Age UK director Caroline Abrahams said: ‘The way the cost of living keeps rising is a nightmare for us all, but especially for people on low incomes, among them millions of pensioners.

‘Substantial numbers are struggling financially already, but if the economic forecasts are accurate many more pensioners will be plunged into serious trouble come the autumn and winter, including some who until very recently believed their position to be totally secure.

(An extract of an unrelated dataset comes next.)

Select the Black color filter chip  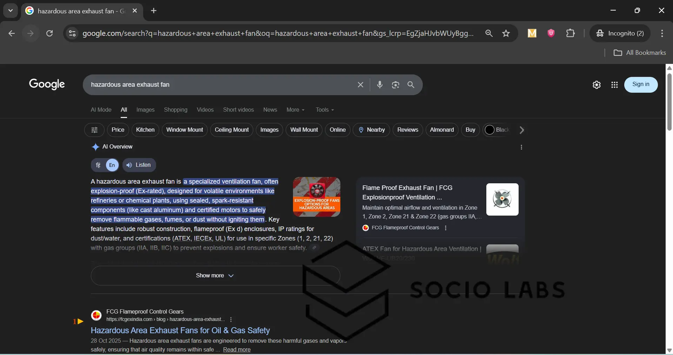(x=497, y=130)
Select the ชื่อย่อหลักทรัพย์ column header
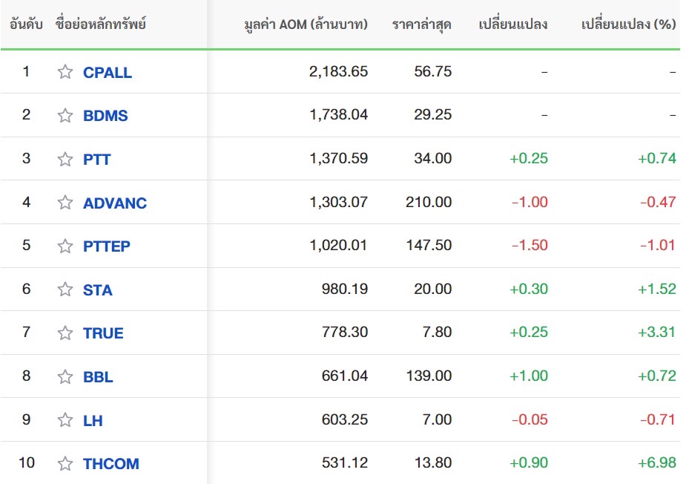 click(x=100, y=24)
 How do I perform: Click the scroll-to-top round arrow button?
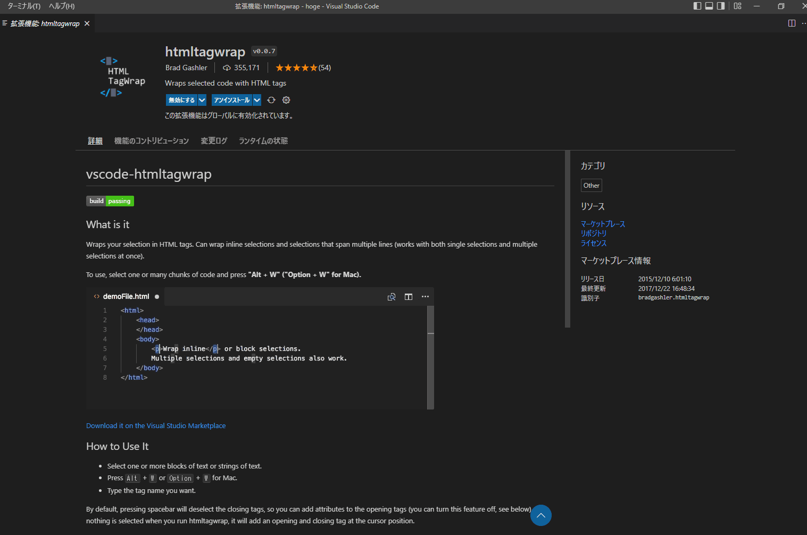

‘Older people and others in our society on low incomes will also need a big injection of extra financial support from the Government to see them through the autumn and winter, because inflation is so rapidly eroding the help they were given just a few months ago.

‘If this doesn’t happen our sincere belief is that we could see unprecedented numbers of older people dying of cold in their own homes, something we would never say lightly and that is incredibly shocking in the 21st century.’

Age UK conducted a survey of more than 14,000 over-65s about what their priorities were for the next prime minister.

More than half (57 per cent) of those surveyed said restoring the pensions triple lock from April 2023 and help with the cost-of-living crisis was what they wanted to see the most.

A quarter (25 per cent) of those questioned said they wanted to see action on the NHS and social care.

One respondent told the charity current price rises were ‘almost like going back to January 1940 for some of us when rationing was introduced during Word War II’.

On Tuesday, public health minister Maggie Throup told LBC radio that ‘if people are reassured about their own health, then it helps to take the pressure off some other other concerns that they may have’.

It comes after it was suggested that energy bills could hit £5,500 next April.

Gas prices spiked again on Monday and unless they drop in the coming months, average households could be facing an annual energy bill of £4,650 from January and £5,456 from April, according to energy consultancy Auxilione.

She also said that it was ‘right’ to wait until a new leader is in place to deal with the cost-of-living crisis.

Experts say people can save money by switching off televisions and other devices at the mains rather than letting them stay on standby.